(Records for locating displayed items)
:::::

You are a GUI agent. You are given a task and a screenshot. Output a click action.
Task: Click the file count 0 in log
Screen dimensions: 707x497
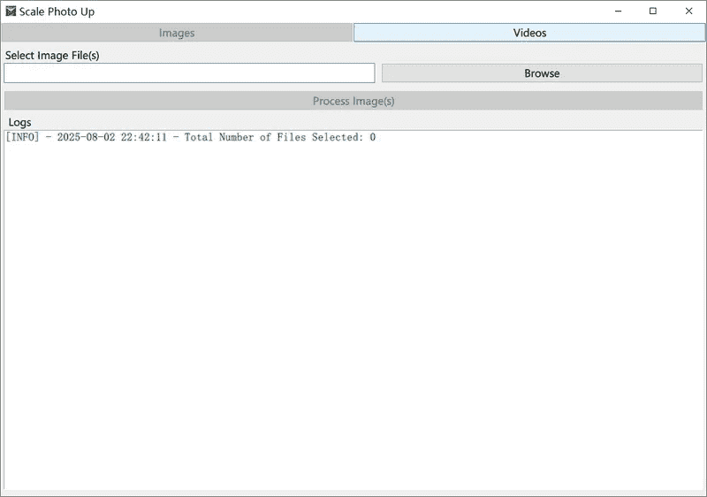point(372,137)
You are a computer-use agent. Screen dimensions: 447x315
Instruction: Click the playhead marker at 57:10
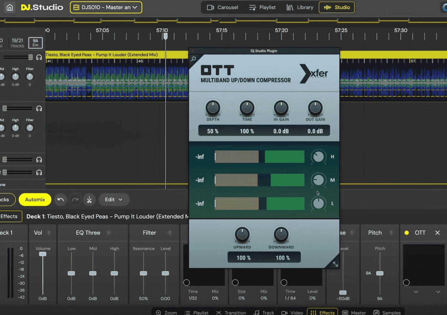(x=165, y=36)
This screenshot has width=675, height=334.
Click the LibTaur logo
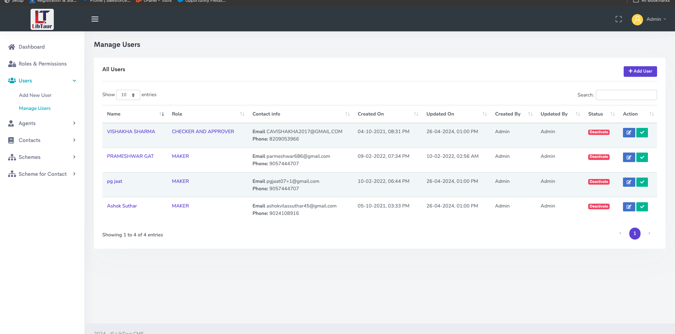pos(42,19)
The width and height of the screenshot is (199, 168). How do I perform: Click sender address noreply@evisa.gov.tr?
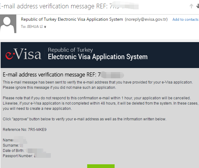[146, 19]
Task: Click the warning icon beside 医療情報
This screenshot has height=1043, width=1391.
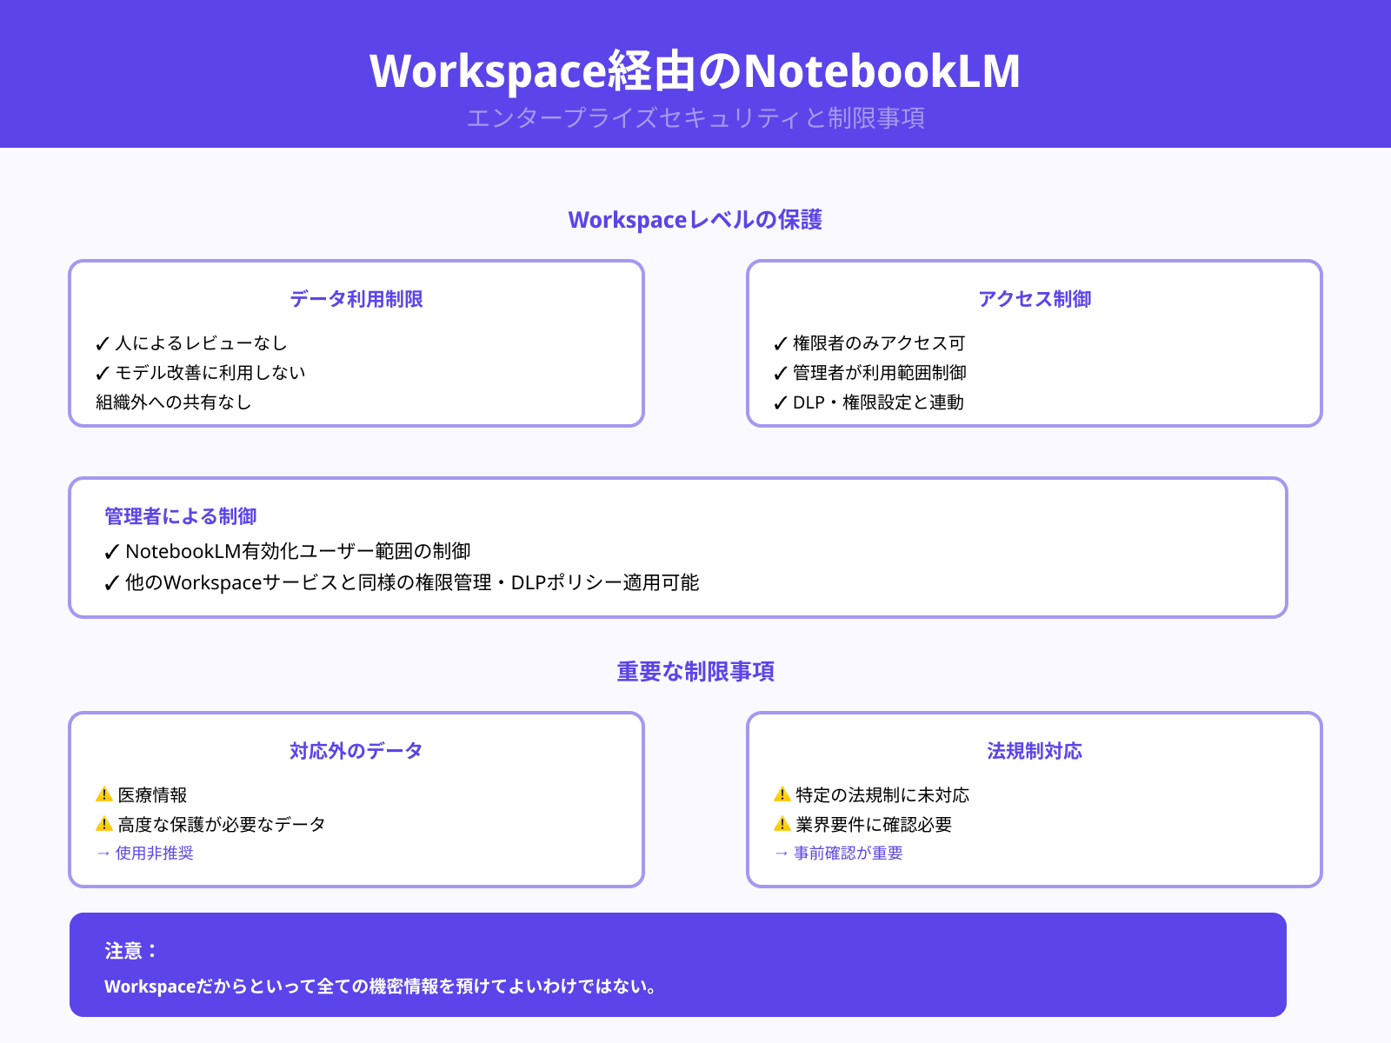Action: (104, 794)
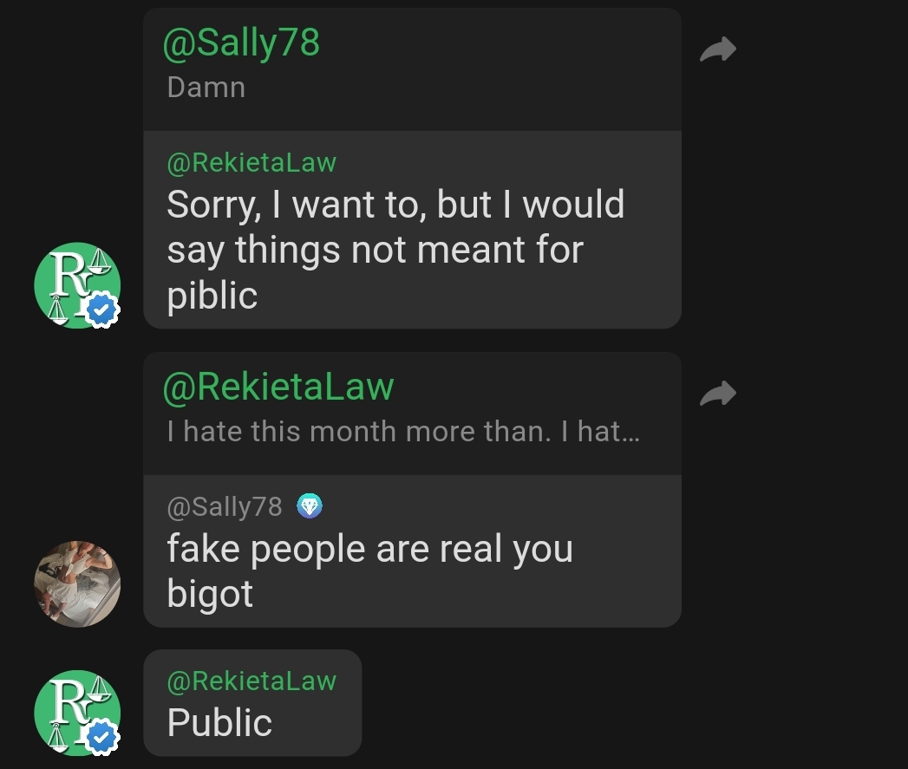Screen dimensions: 908x769
Task: Click the share arrow beside Sally78's quoted message
Action: pos(717,49)
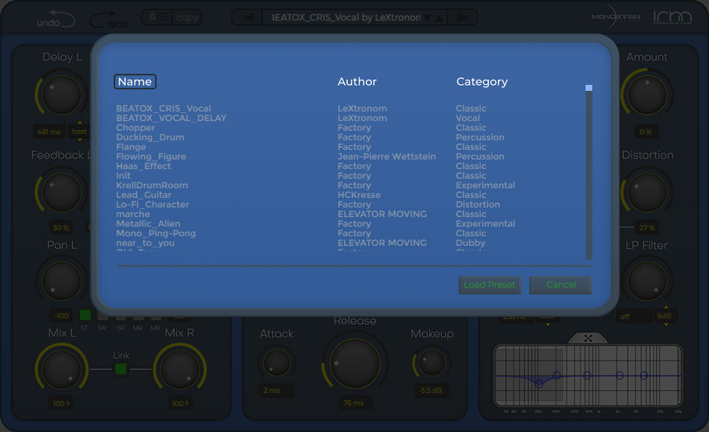Select the Init preset in the list
Screen dimensions: 709x432
pos(123,176)
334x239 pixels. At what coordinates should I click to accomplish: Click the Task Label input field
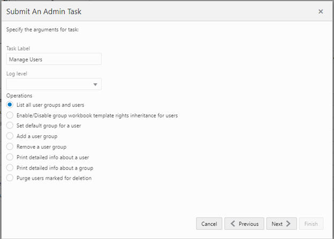tap(54, 59)
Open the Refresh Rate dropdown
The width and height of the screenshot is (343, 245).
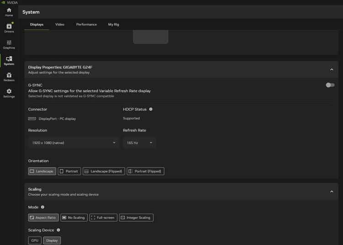click(139, 143)
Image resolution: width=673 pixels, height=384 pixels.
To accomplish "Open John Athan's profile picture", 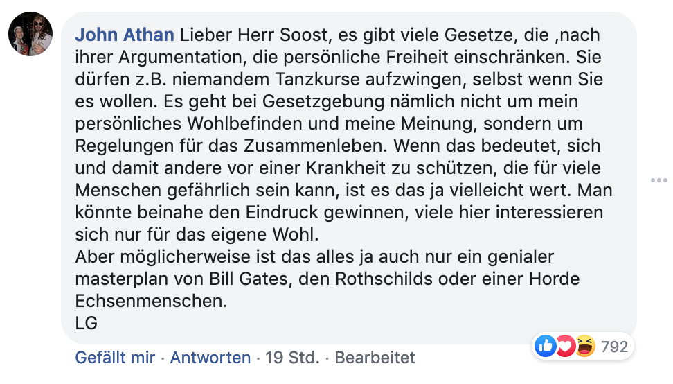I will point(30,34).
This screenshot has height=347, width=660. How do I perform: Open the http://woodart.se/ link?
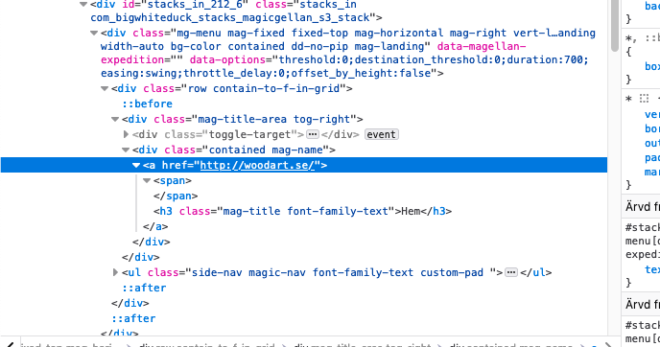(257, 165)
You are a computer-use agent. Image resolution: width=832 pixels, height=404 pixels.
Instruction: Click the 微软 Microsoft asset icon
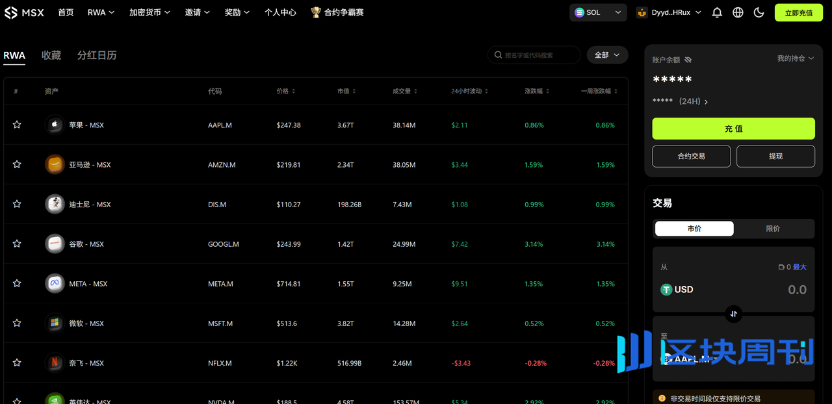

:::::

What is needed:
Extract each line from the records above that contains the word "resolution".

Response to the task:
Image resolution: width=673 pixels, height=384 pixels.
You are a computer-use agent. Image resolution: width=832 pixels, height=404 pixels.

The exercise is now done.